To do:
Output as a numbered list the rows from the line with "Close the newsletter popup with yellow X" up to and including the line with "pyautogui.click(x=252, y=424)", leaving out any blank lines.

Extracted information:
┏━━

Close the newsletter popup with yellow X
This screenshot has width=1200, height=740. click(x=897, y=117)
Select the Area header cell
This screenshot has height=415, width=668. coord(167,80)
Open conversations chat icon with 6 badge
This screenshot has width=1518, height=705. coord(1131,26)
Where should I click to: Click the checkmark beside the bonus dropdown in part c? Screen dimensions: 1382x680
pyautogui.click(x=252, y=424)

┗━━
┏━━

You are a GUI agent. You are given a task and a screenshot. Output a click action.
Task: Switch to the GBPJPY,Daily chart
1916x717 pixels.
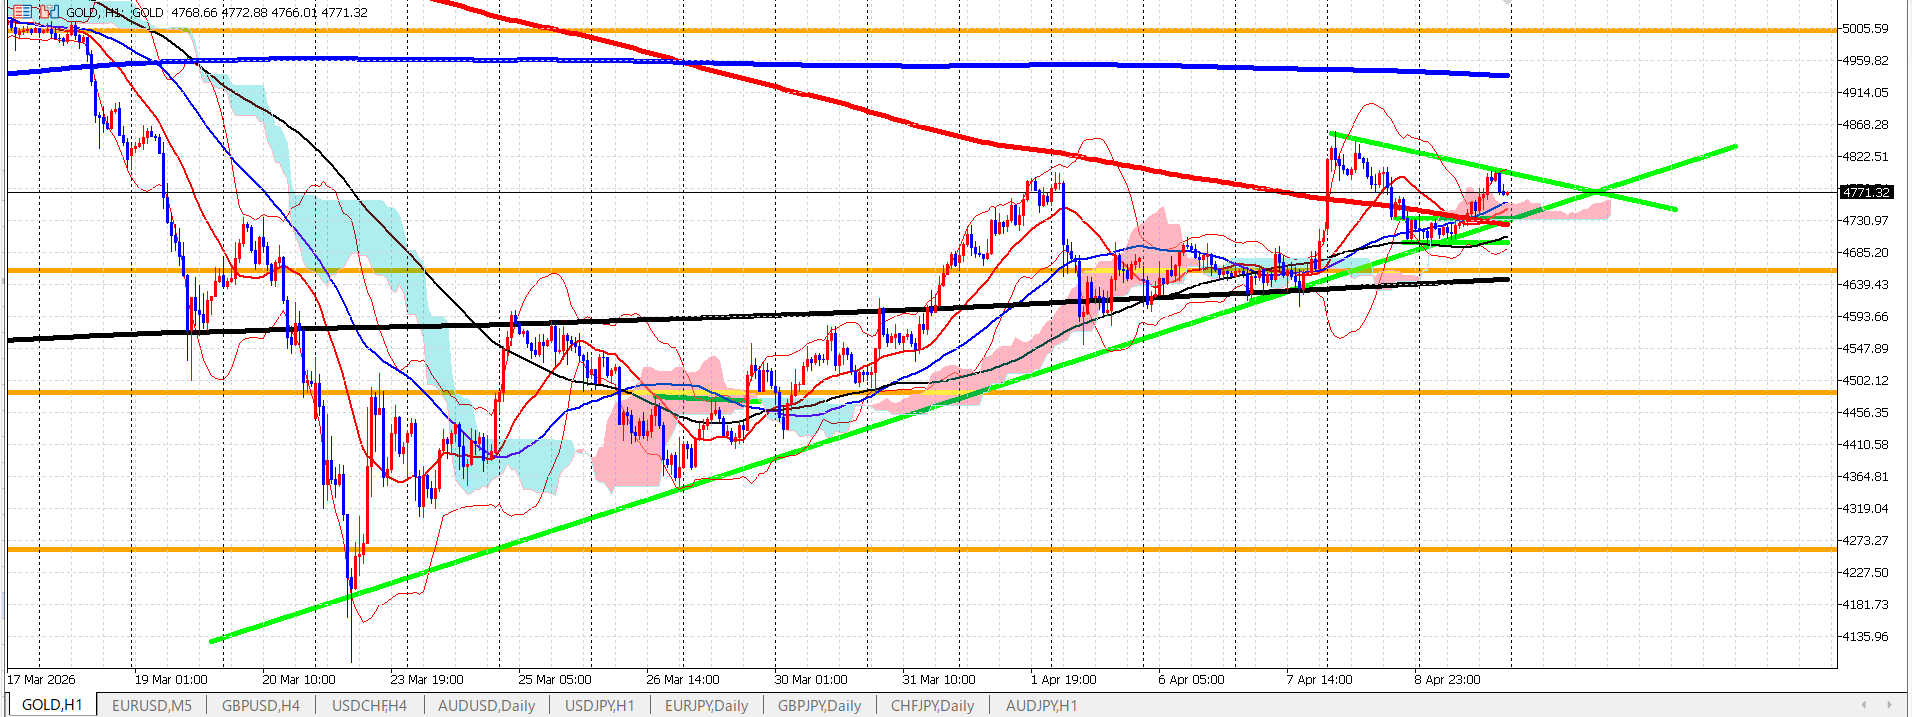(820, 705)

┗━━

Written response:
1. Close the newsletter popup with yellow X
2. This screenshot has width=1200, height=740. click(x=897, y=117)
3. Select the Area header cell
4. This screenshot has height=415, width=668. coord(167,80)
5. Open conversations chat icon with 6 badge
6. This screenshot has width=1518, height=705. coord(1131,26)
7. Where should I click to: Click the checkmark beside the bonus dropdown in part c? Screen dimensions: 1382x680
8. pyautogui.click(x=252, y=424)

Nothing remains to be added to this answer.